The diagnosis of ulcerative colitis (UC) is relatively easy since the inflammatory process almost always involves the rectum and generally causes urgency and bleeding. People generally present promptly when rectal bleeding is noted, but the onset may be insidious and the presentation delayed. The bleeding is persistent rather than intermittent as would be expected with local anal problems, such as haemorrhoids. Proctitis may also cause discomfort, increased frequency and a change in the consistency of the stools. Rarely, the presenting symptom may be constipation. As the disease extends more proximally and more of the mucosal surface area is involved, the symptoms become more severe: diarrhoea increases (with looser or more frequent stools) and pain may become more prominent. Systemic symptoms may also develop.
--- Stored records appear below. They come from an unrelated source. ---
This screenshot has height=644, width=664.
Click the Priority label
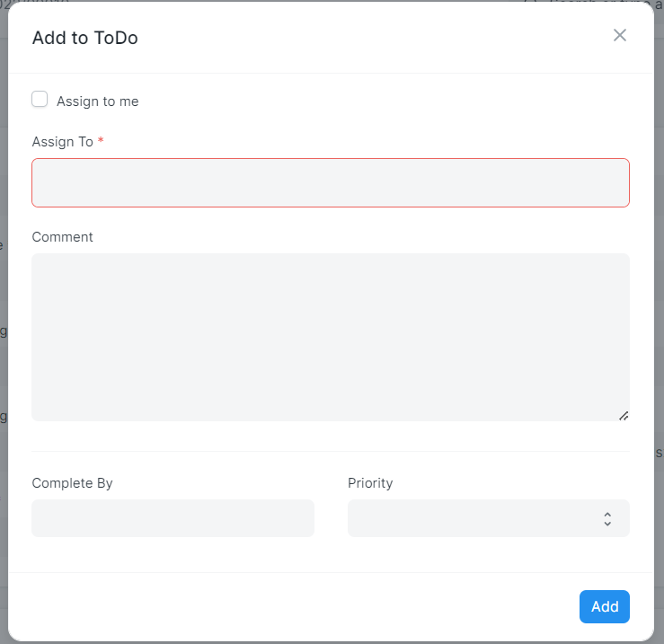point(370,483)
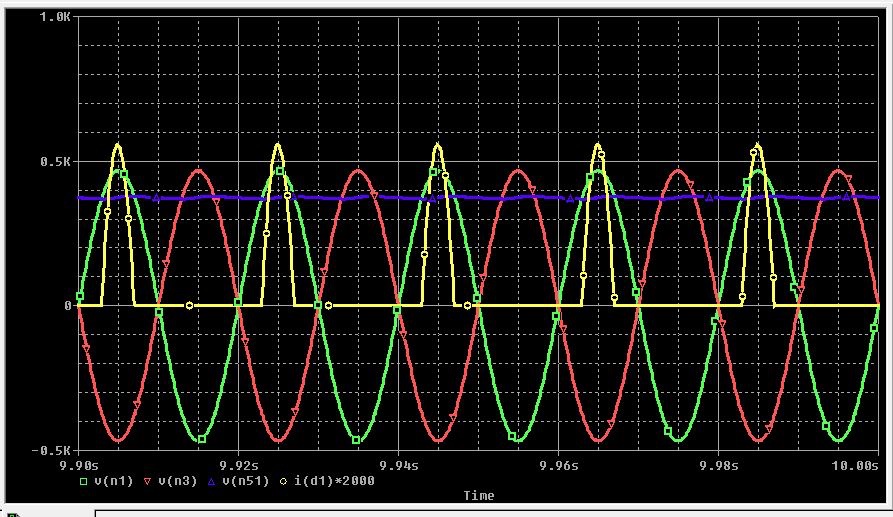Click the 9.90s x-axis tick label
Screen dimensions: 893x517
coord(78,466)
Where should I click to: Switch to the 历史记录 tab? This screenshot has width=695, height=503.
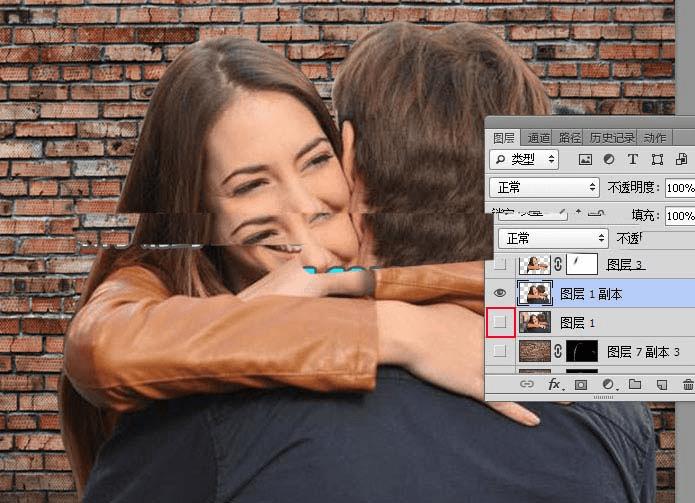pyautogui.click(x=612, y=138)
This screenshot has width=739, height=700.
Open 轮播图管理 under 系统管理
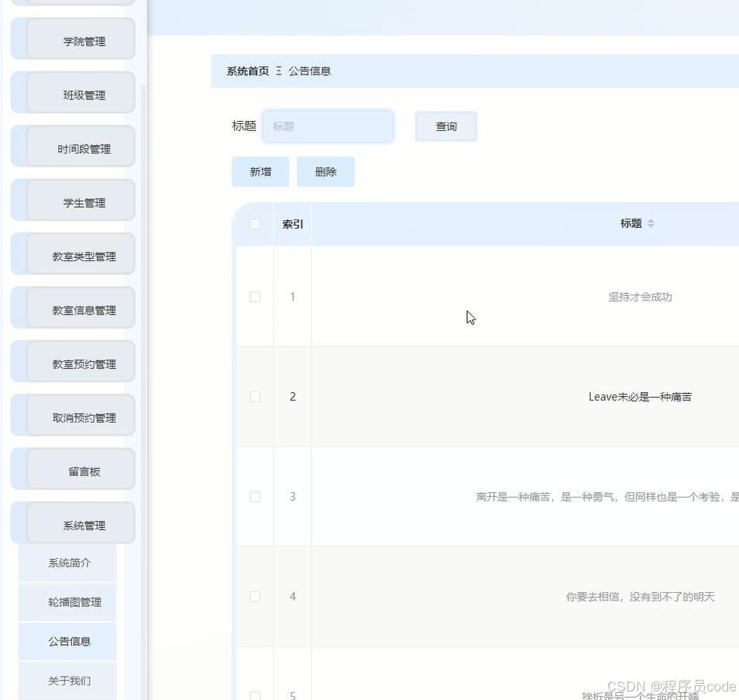[67, 602]

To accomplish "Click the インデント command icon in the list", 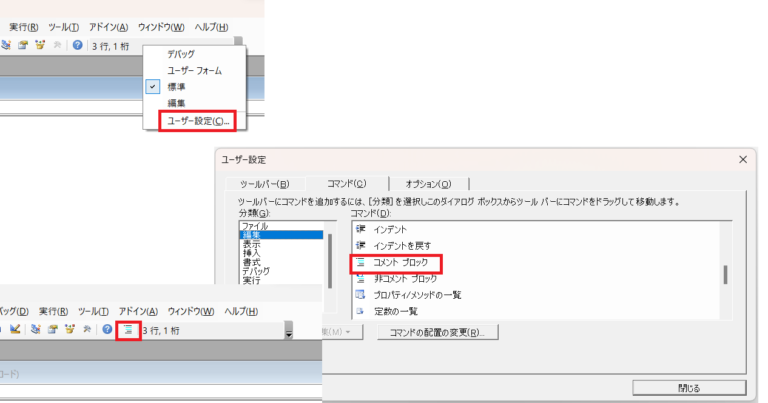I will [360, 229].
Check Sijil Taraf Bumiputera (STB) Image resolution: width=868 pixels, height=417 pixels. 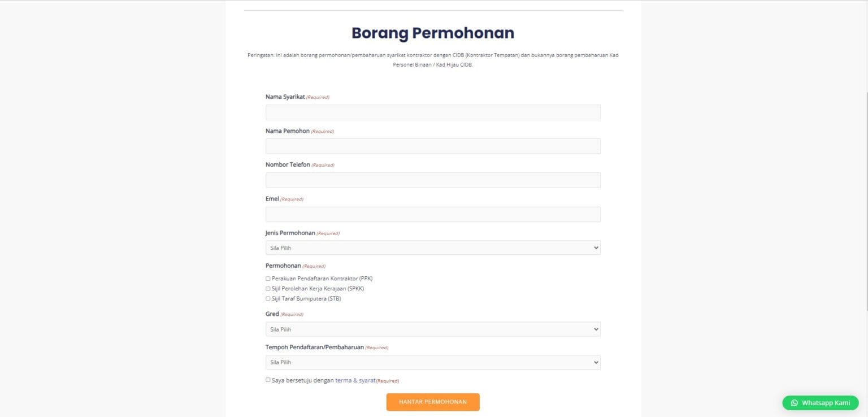(268, 298)
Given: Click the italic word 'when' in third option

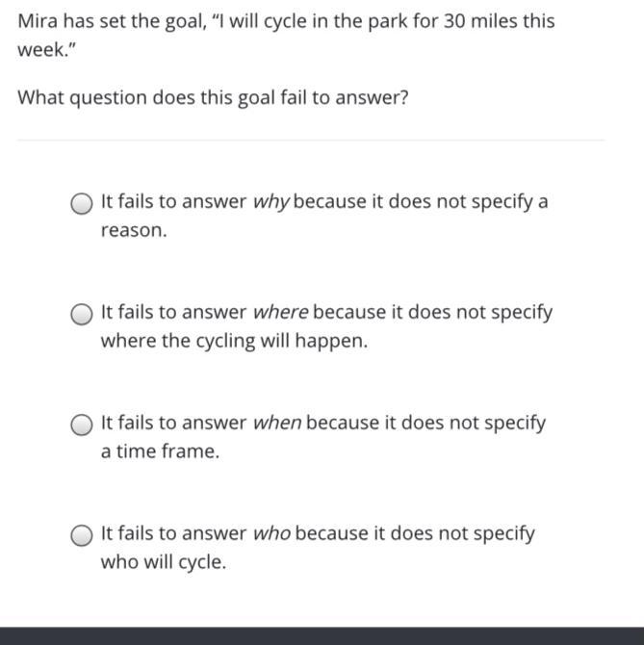Looking at the screenshot, I should pyautogui.click(x=277, y=423).
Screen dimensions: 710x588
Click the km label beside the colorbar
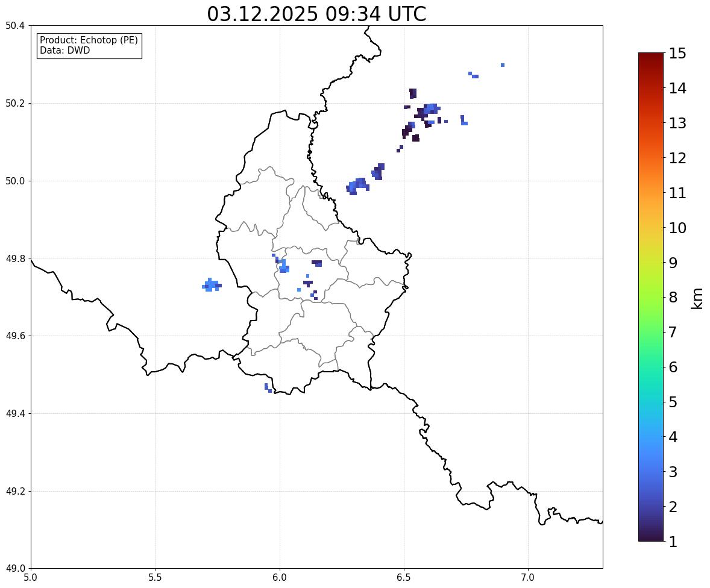tap(697, 298)
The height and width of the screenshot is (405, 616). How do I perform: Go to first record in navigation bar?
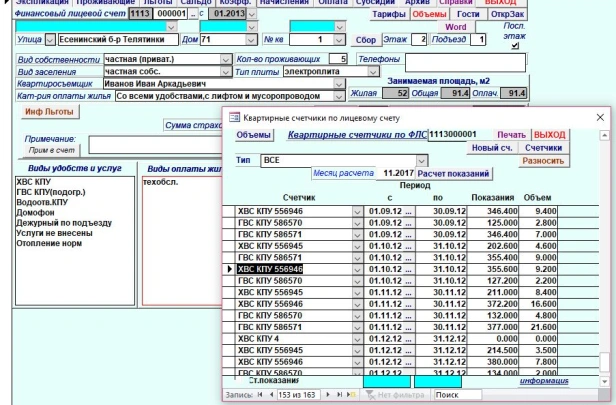point(258,395)
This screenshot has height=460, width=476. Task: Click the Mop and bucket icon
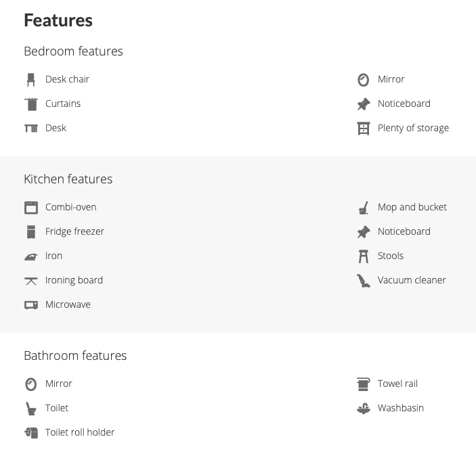point(364,208)
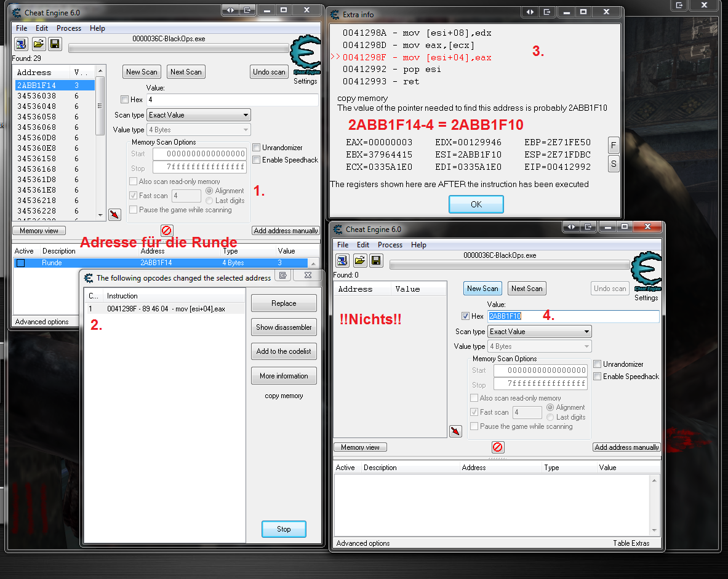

In a significant minority of patients, the presentation is as a fulminant colitis with features including fevers, anorexia and weight loss; such patients are at risk of developing life-threatening complications including toxic megacolon, perforation, peritonitis and haemorrhage, and require urgent assessment and treatment in specialist centres. Given the large surface area of the colon, it is not surprising that ulcerative pancolitis results in blood loss and consequent anaemia, protein loss, hypoalbuminaemia and fluid and electrolyte losses, and the associated metabolic disturbances.

The extraintestinal manifestations of UC may affect the skin, joints, eyes and/or the liver (Table 16.2). These may occur before, during or after the onset of gut symptoms and may be associated with disease activity. These are generally more common in UC than Crohn’s disease.

TABLE 16.2 Extraintestinal manifestations of ulcerative colitis

Skin Erythema nodosum
Pyoderma gangrenosum
Aphthous stomatitis
Joints Type 1 peripheral osteopathy*
Type 2 arthritis**
Sacroileitis
Eyes Iritis
Uveitis
Episcleritis
Liver Primary sclerosing cholangitis

* Acute self-limiting inflammation affecting <5 joints, lasting <5 weeks and associated with symptom relapse and with other extraintestinal manifestations.

** Chronic arthritis affecting five or more joints with a median duration of symptoms of 3 years, and associated with uveitis but not erythema nodosum.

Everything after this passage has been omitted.